Segment Start: Information supplied

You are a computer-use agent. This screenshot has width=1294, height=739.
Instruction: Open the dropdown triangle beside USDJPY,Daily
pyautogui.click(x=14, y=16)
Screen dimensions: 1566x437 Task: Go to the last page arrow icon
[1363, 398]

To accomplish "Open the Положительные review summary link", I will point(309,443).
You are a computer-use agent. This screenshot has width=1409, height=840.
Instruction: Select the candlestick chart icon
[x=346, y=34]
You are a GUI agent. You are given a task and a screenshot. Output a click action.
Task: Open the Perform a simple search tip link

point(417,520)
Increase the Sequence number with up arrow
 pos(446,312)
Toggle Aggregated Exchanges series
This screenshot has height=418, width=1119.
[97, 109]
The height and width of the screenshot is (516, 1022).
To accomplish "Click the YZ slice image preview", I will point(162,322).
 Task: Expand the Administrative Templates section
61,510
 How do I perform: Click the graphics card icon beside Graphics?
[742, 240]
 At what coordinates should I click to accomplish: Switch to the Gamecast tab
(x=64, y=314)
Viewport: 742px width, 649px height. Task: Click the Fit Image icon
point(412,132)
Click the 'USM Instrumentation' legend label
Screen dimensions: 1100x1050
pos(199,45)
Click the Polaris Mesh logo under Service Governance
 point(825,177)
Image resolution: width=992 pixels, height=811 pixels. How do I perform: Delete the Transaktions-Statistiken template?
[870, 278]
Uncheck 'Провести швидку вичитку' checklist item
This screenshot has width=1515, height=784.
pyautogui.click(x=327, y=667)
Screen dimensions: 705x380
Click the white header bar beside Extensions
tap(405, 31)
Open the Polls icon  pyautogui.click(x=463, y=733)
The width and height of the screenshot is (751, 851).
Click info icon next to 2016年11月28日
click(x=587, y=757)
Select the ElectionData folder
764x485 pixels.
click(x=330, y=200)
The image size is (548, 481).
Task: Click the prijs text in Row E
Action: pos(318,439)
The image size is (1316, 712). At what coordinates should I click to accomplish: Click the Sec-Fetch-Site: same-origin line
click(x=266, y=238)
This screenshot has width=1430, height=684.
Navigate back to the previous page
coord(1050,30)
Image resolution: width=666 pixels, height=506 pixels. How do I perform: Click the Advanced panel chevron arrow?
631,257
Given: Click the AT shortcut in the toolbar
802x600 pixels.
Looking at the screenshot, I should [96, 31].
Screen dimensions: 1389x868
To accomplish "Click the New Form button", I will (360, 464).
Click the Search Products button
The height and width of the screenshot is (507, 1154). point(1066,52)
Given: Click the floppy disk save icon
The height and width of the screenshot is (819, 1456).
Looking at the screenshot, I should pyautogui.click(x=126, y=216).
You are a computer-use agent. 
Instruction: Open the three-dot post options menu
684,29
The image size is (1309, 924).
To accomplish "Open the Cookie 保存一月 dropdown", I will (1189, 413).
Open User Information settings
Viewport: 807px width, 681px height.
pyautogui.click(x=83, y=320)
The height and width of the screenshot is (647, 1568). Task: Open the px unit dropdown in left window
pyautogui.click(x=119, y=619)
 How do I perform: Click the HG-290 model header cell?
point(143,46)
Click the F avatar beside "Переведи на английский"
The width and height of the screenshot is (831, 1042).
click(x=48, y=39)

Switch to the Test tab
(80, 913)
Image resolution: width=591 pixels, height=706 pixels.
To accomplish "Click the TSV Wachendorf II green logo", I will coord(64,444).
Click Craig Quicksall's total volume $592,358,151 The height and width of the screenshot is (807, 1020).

Segment End: Information supplied

» **Brief**
Starting from the data above, filter for lines with "computer" and copy each one.

» **Reply to the task**
You are a computer-use agent. This screenshot has width=1294, height=739.
You are a computer-use agent. This screenshot has width=1409, height=840.
You are a computer-use agent. 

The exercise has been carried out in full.